Hemal
Hemal

Reputation: 75

YACC - strlen of $1 is 0 although string is there

I am having a strange error in my program

The structure of my YYSTYPE is

%union
{
        char *text;
        node *n;
}
%token <text> NUMBER

and the grammar rule is

P:
        NUMBER
        {
                cout<<"$1 : "<<$1<<endl;
                int i = 0;
                while($1[i])
                {
                        cout<<"char : "<<$1[i++]<<endl;
                }
                $<n>$->left = $<n>$->right = NULL;
                char *test1 = new char[strlen($1)];
                strcpy(test1, $1);
                cout<<"len : "<<strlen($1)<<"test1 : "<<test1<<endl;
                char *lolz = strdup($1);
                cout<<"dup : "<<((uint64_t)lolz)<<' '<<((int)lolz[1])<<" : dup"<<endl;
                $<n>$->data = string($1);
                cout<<"nd : "<<$<n>$->data<<endl;
                print_tree($<n>$);
        }
        ;

I can print the contents of $1, but when I do strlen($1), it returns 0 length This is causing the strdup and string initialisation to fail.

Output:

$1 : 65301
char : 6
char : 5
char : 3
char : 0
char : 1
len : 0test1 :
dup : 26935504 0 : dup
Segmentation fault (core dumped)

Am I missing something obvious here?

Upvotes: 0

Views: 245

Answers (1)

rici
rici

Reputation: 241861

When you execute:

$<n>$->left = $<n>$->right = NULL;

what do you suppose the value of $<n>$ is? Have you assigned it to the address of a node object?
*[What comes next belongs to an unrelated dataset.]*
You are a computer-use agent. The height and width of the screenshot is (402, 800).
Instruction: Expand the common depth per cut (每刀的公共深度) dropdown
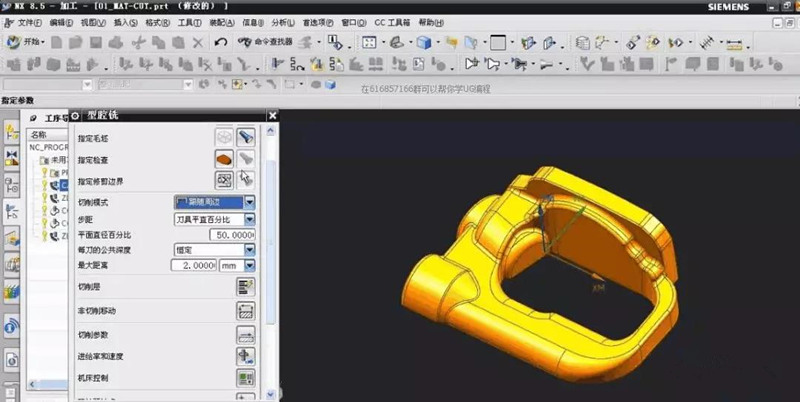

To save you some time: you haven't assigned it so you could think of it as an uninitialised pointer; dereferencing an uninitialised pointer is Undefined Behaviour and that corresponds to what you see.

But that analysis is not quite accurate.

The bison-generated parser initialises $$ to $1 prior to executing the action. In this case, $1 is a union whose text member has been assigned to, so using the n member is (a different) UB. The result is the same but in common compilers it is more predictable: I suppose that the left element of a node is at offset 0, so the assignment above overwrites the first 16 bytes of the character string with zeros (8 if you have a 32-bit architecture). That's likely a buffer overrun, but if it doesn't segfault, the end result is that the first byte of $1 is 0, hence the return value of strlen. (When you try to use the data element, it does segfault, apparently, presumably because that is not an initialised std::string. Using a zero-length C-string would not be a problem either for strdup or the std::string constructor.)

Moral: never assign through a pointer if you don't know what it points to.


By the way, the strcpy to test1 is a buffer overrun of one byte. You seem to have gotten away with it this time but it's a bad habit.